### Brano di lettura

Rugby
Rugby, i segreti dell’ascesa esponenziale del Giappone. Gli spunti a cui anche l’Italia dovrebbe guardare
“Ma così piccoli, mica giocano a rugby”. Una frase che per anni è stata una battuta negli ambienti ovali quando l’Italia doveva incontrare il Giappone in un test match di rugby. Dal lontano 1976, quando gli azzurri affrontarono i nipponici a Padova, imponendosi con un netto 25-3. E per anni il refrain “giapponesi no buoni per rugby” aveva un suo perché. Tra il 1976 e il 2011 gli incontri tra Italia e Giappone sono stati 5, tutte vittorie per gli azzurri. Ma negli ultimi 3 match sono arrivate ben due vittorie per il Giappone. E i nipponici hanno smesso di essere la Cenerentola ovale.
“Ma così piccoli, mica giocano a rugby”. Una frase che devono aver pronunciato anche i giocatori del Sudafrica quattro anni fa. Erano i Mondiali in Inghilterra, Giappone e Sudafrica erano state inserite nello stesso girone e gli Springboks erano i favoriti d’obbligo. Senza dubbi. I bookmaker davano la vittoria dei nipponici a cifre esagerate. Ma quel giorno, era il 19 settembre, si scrisse una pagina clamorosa del rugby. I giapponesi entrano in campo senza voler essere le vittime sacrificali e fin da subito mettono sotto pressione il Sudafrica. E’ un botta e risposta incredibile per 70 minuti, quando le due squadre si ritrovano sul 29 pari. Al 73’ arriva il piazzato di Pollard che dà tre punti di vantaggio per il Sudafrica. Finita? No, anzi. Al 79’ fallo di Oosthuizen, cartellino giallo e il Giappone potrebbe pareggiare. Tra l’incredulità generale, invece, i nipponici vanno in touche, cercano la meta della vittoria. E’ un assedio a un metro dalla linea di meta, gli Springboks sono in ginocchio ma difendono con i denti. Il Giappone va avanti, assalto dopo assalto. Altro fallo, questa volta mischia. E a tempo scaduto, ecco che sbuca dal nulla Hesketh e va in meta. Il Giappone vince e mette a segno il colpaccio più incredibile della storia del rugby. Perché il Giappone nell’ultimo decennio è diventato una nuova Patria del rugby.

######
### Dati da elaborare

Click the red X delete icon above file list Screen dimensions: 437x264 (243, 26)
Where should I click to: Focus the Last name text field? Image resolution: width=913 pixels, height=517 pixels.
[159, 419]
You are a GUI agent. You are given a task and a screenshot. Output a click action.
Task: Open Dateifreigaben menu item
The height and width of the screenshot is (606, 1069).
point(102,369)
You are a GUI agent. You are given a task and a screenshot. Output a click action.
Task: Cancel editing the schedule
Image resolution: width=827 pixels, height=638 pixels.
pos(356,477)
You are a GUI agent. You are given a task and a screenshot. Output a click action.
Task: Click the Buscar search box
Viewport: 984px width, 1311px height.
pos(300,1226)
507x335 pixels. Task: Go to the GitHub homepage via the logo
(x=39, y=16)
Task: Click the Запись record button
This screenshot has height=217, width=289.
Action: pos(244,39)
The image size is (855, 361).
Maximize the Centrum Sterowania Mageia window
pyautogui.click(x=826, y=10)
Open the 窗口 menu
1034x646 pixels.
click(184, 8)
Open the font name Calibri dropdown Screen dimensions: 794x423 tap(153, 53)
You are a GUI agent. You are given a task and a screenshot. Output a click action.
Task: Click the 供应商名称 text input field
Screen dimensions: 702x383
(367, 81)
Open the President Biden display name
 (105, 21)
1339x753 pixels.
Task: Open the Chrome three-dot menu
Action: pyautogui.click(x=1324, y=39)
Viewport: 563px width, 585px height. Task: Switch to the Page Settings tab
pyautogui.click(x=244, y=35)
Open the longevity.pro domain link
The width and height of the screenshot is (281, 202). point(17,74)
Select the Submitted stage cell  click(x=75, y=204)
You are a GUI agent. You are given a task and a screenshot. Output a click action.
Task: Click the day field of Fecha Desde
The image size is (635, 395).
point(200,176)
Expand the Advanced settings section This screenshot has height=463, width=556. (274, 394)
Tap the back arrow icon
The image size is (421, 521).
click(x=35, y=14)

######

▶ [Consegne dell'esercizio]
**a)** Riporta come lista JSON di stringhe, una per riga e tralasciando quelle vuote, le righe dei dati che vanno da quella contenente "Viewport: 563px width, 585px" fino all'ultima riga dei dati compresa.
**b)** Prosegui il brano sull'ascesa del rugby in Giappone a partire dalla sua ultima frase.
Il brano e le righe dei dati sono materiali distinti.

▶ [Elenco delle risposte]
**a)**
[
  "Viewport: 563px width, 585px height. Task: Switch to the Page Settings tab",
  "pyautogui.click(x=244, y=35)",
  "Open the longevity.pro domain link",
  "The width and height of the screenshot is (281, 202). point(17,74)",
  "Select the Submitted stage cell  click(x=75, y=204)",
  "You are a GUI agent. You are given a task and a screenshot. Output a click action.",
  "Task: Click the day field of Fecha Desde",
  "The image size is (635, 395).",
  "point(200,176)",
  "Expand the Advanced settings section This screenshot has height=463, width=556. (274, 394)",
  "Tap the back arrow icon",
  "The image size is (421, 521).",
  "click(x=35, y=14)"
]

**b)**
Merito degli sponsor, che negli ultimi 15 anni hanno scommesso sul rugby. Dal 2003, anno in cui nasce la Top League, il massimo campionato giapponese di rugby. E che nasce grazie ad alcuni marchi famosi in tutto il mondo, dalla Toyota a Nec, passando per la Canon e la Toshiba. Sono questi alcuni degli sponsor che danno il nome ad alcune delle squadre che partecipano al torneo. Un campionato che ha avuto sempre più successo e che, grazie ai soldi degli sponsor, negli ultimi anni ha saputo attirare alcune delle più importanti stelle del rugby mondiale. In Giappone hanno giocato, o giocano, campioni come Dan Carter (miglior marcatore della storia) o George Gregan, leggenda del rugby australiano. Ma anche Matt Giteau, Ma’a Nonu, o il gallese Shane Williams. Un successo sportivo e di pubblico. Basti pensare che nella stagione appena conclusa si ha avuto una media di 5.819 spettatori a partita, con il record di 31.332 spettatori nel match d’esordio tra Toyota Verblitz e Suntory Sungoliath. Pochi pensando ai nostri stadi di calcio? Certo, ma pensate che in Italia il massimo campionato non arriva a una media di 1.000 spettatori a partita e raramente supera i 2.000 spettatori nei match clou.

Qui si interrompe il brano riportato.